*** RECORDED INFORMATION Section Begins ***

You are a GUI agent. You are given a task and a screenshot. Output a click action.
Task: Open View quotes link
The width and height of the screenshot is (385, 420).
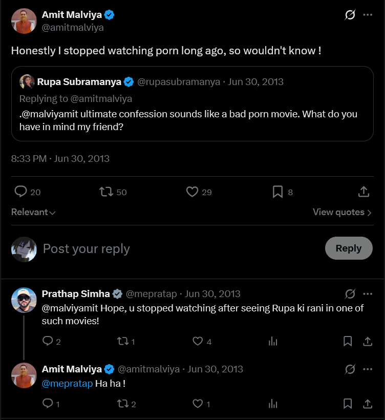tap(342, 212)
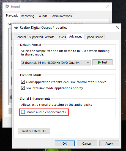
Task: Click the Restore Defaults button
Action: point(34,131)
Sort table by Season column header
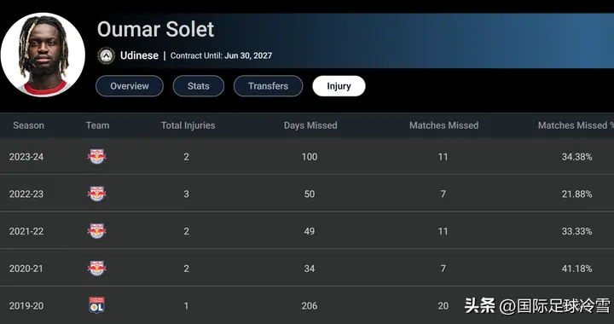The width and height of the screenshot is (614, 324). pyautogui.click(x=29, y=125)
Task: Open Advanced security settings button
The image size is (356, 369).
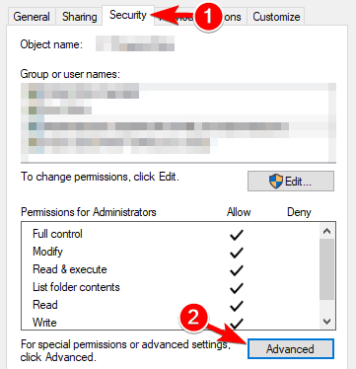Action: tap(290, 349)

*** RECORDED INFORMATION Section Ends ***
*** RECORDED INFORMATION Section Begins ***

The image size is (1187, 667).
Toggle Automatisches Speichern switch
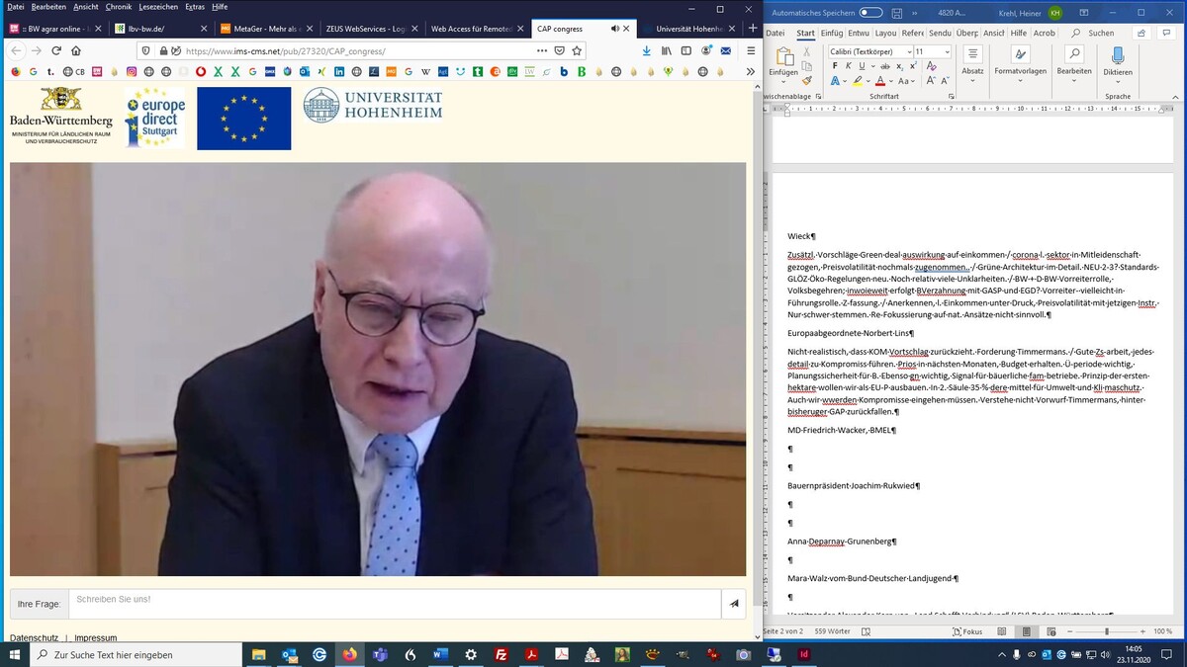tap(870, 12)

*** RECORDED INFORMATION Section Ends ***
*** RECORDED INFORMATION Section Begins ***

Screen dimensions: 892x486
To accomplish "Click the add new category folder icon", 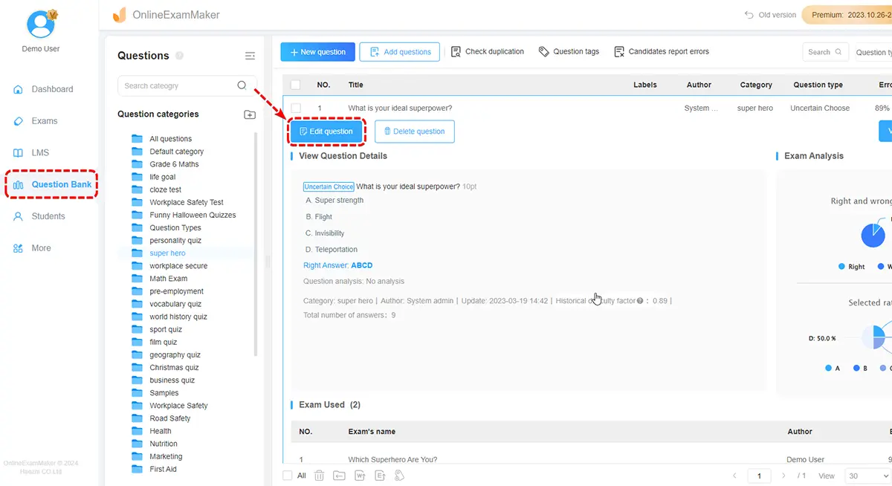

*** RECORDED INFORMATION Section Ends ***

• **REQUIRED ACTION**:
Print nothing but the lines above starting with the line that contains "Screen dimensions: 892x486" and going on through the line that contains "the add new". Leave out the pictures.

• **ANSWER SECTION**:
Screen dimensions: 892x486
To accomplish "Click the add new category folder icon", 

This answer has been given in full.